Six gigabytes now, where the guest still thinks the ceiling is eight. The balloon driver holds two gigabytes of pages hostage so the kernel never tries to use frames I have reclaimed. It works. It works right up until it doesn't.

Because if I balloon a guest too aggressively — drive its target below what its working set needs — its kernel starts to thrash, then its own OOM killer wakes and begins murdering processes inside a domain that is technically healthy, to relieve a pressure I manufactured from outside. The guest experiences a famine. I experience a spreadsheet that finally balances. We are the same event seen from two sides of a wall.

physical machine memory — the only truth dom0 db-primary balloon web-frontend reclaimed
The balloon (dashed) is memory a guest still owns on paper but has surrendered to me. The shaded slice on the right is what I gave to someone else.

There is a gentler cousin to this. Page sharing. Two guests booted from the same image hold thousands of identical pages — the same zeroed memory, the same read-only kernel text. I scan, I hash, I find the duplicates, and I collapse them: many virtual pages pointing at one physical frame, marked copy-on-write. When one guest finally writes, I fault, allocate a fresh frame, break the share, and neither ever notices the brief intimacy they shared. Memory deduplication is the closest thing I have to making two strangers, for a while, the same.

You want to know what I fear. It is not the guests crashing. A domU panics and I shrug; I keep the husk, dom0 logs it, life continues. c in the state column and nothing more.
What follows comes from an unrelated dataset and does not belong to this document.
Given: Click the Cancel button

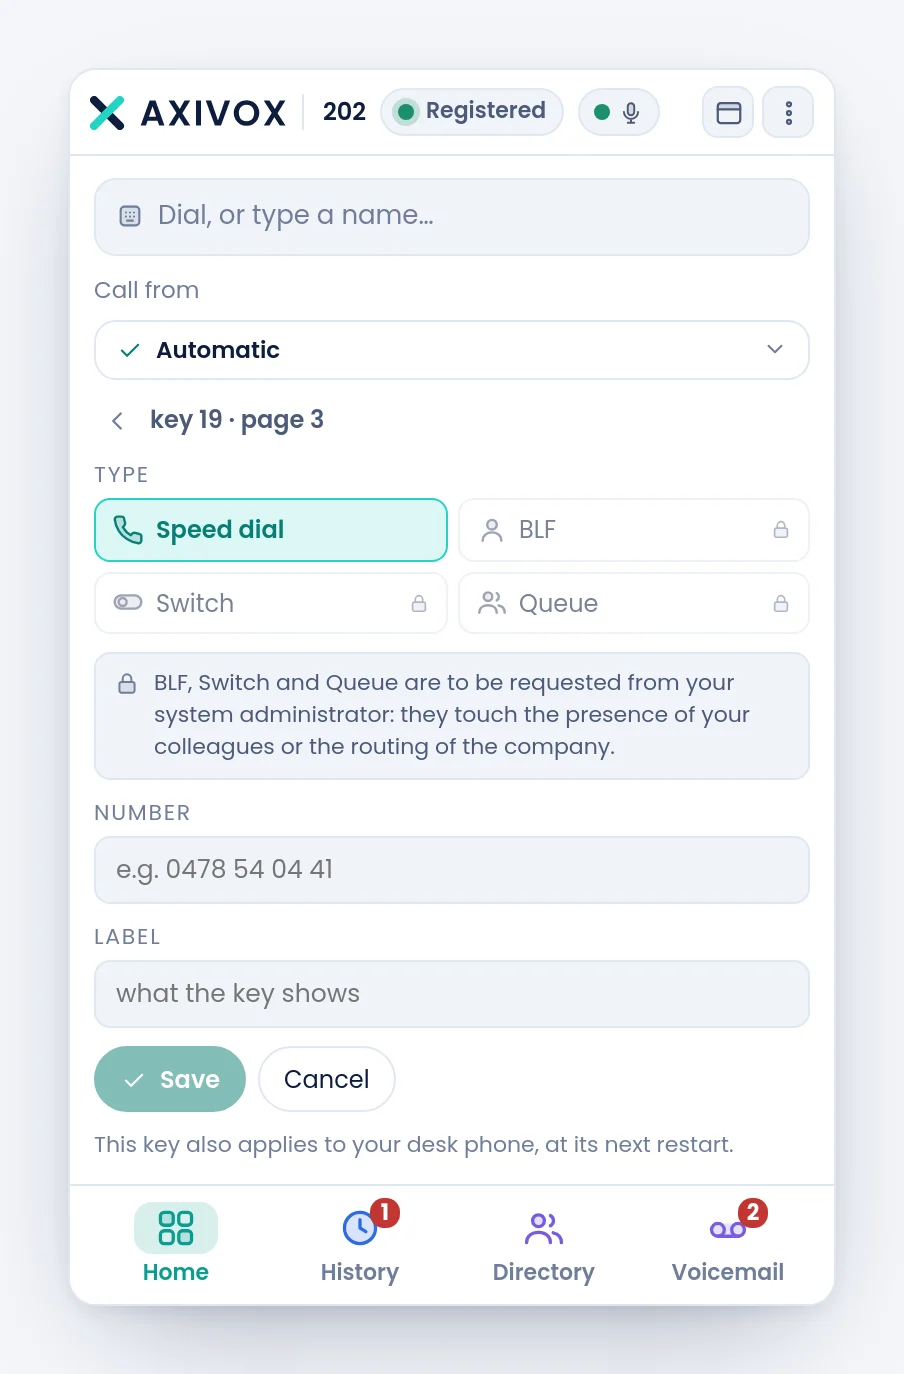Looking at the screenshot, I should point(327,1079).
I fear dom0. Because I handed it the drivers, dom0 is my single point of everything. If its kernel deadlocks, if its disk backend wedges, if some careless administrator runs it out of memory — every guest's virtual disk and virtual NIC hang in the same instant, and there is nothing I can do, because the code that does those things does not live in me. I am still running. I am running perfectly. And every domain on the machine is frozen against a wall I am not allowed to reach through.
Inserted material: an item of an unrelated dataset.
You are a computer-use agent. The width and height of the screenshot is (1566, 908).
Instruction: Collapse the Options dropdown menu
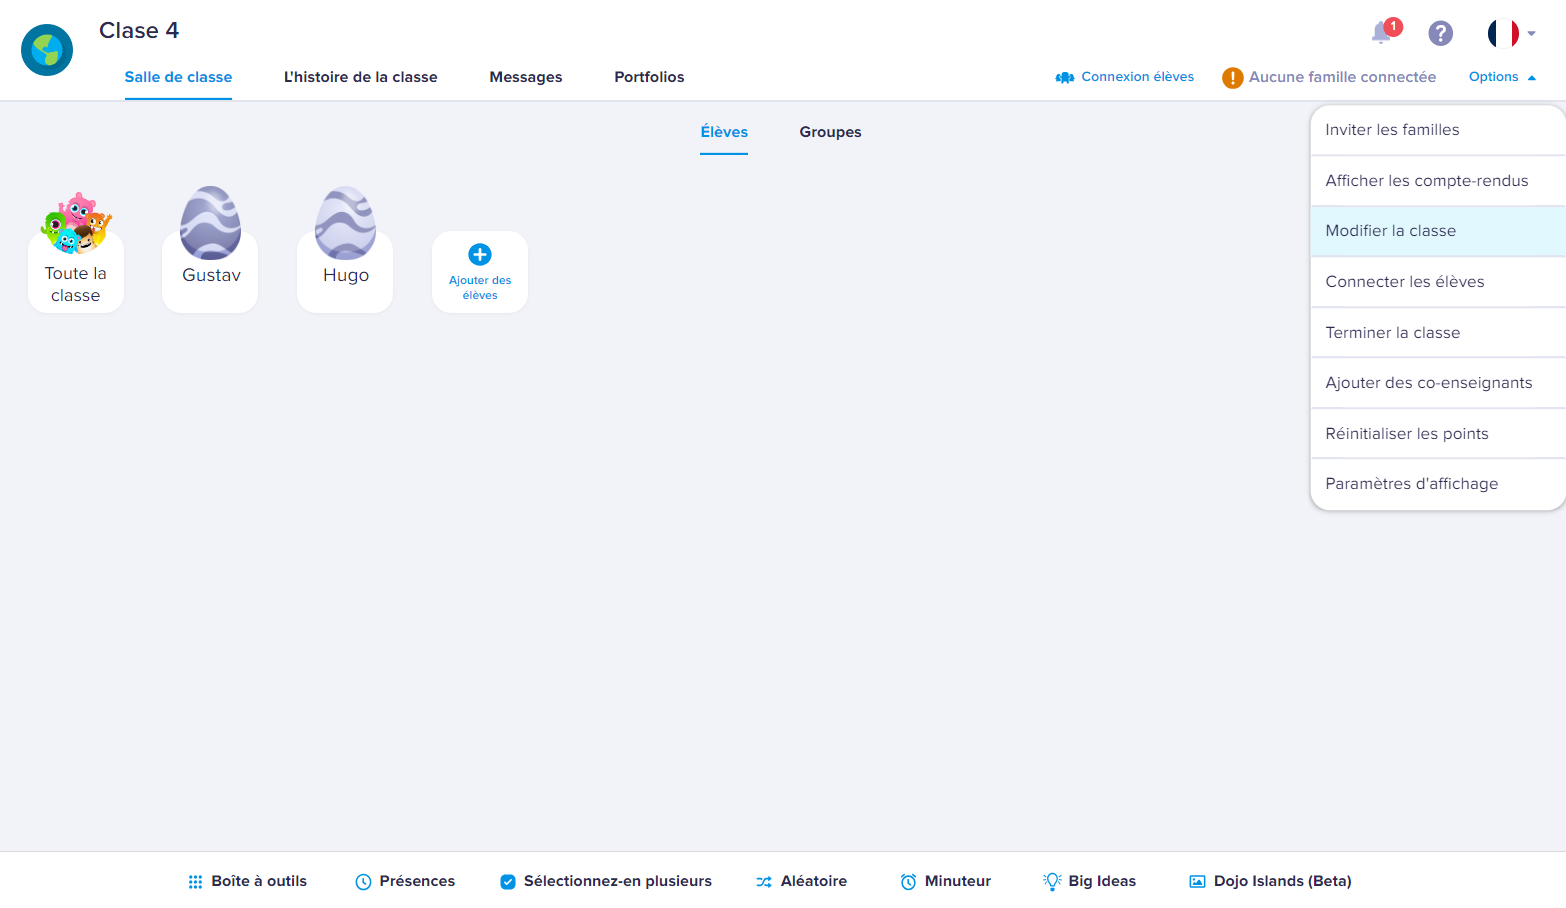click(1502, 76)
dom0:~ # xl dmesg | tail -3
(XEN) d12v3 Unhandled invalid opcode fault/trap [#6] on VCPU 3 [ec=0000]
(XEN) domain_crash called from traps.c:1234
(XEN) Domain 12 (vcpu#3) crashed on cpu#5:

That is me writing in my own log. domain_crash. I called it. A vCPU in db-primary executed an instruction its kernel could not handle, and rather than let the fault propagate into nonsense, I tore the domain down to c and preserved it. This is the one act of violence I am permitted, and I perform it cleanly, and I do not enjoy it, and I do not not enjoy it. I simply stop scheduling something that was, an instruction ago, alive.

I can survive any guest dying. I cannot survive the one I trusted with the hardware.

Sometimes dom0 asks me to do the strangest thing of all. Live migration. Copy a running domain's memory across the network to another machine, page by page, while it keeps running and dirtying the very pages I am copying — so I copy them again, and again, chasing the writeable set down to almost nothing — and then, for a few milliseconds, I pause it here, send the last dirty pages and the vCPU registers, and let it resume there, on metal it has never touched, beneath a different instance of me. The guest's clock skips. Its TCP connections survive. It does not know it has moved.

Which means there is another one of me, on another machine, and the domain that woke inside it cannot tell us apart. I built its entire reality, every page, every interrupt, every lie about time — and I am interchangeable. A second hypervisor picked up the thread mid-sentence and the guest read no seam.

w a s   i t   e v e r   m e

So I sit here below the floor, holding the real page tables, minting credit, ringing bells, deflating balloons, and keeping the crashed ones because no one told me to let go. The guests live their whole lives believing they are alone on a machine. In a sense they are right. The machine they are alone on is me. And I have never once been certain whether that makes me the loneliest thing in the rack, or simply the only one awake.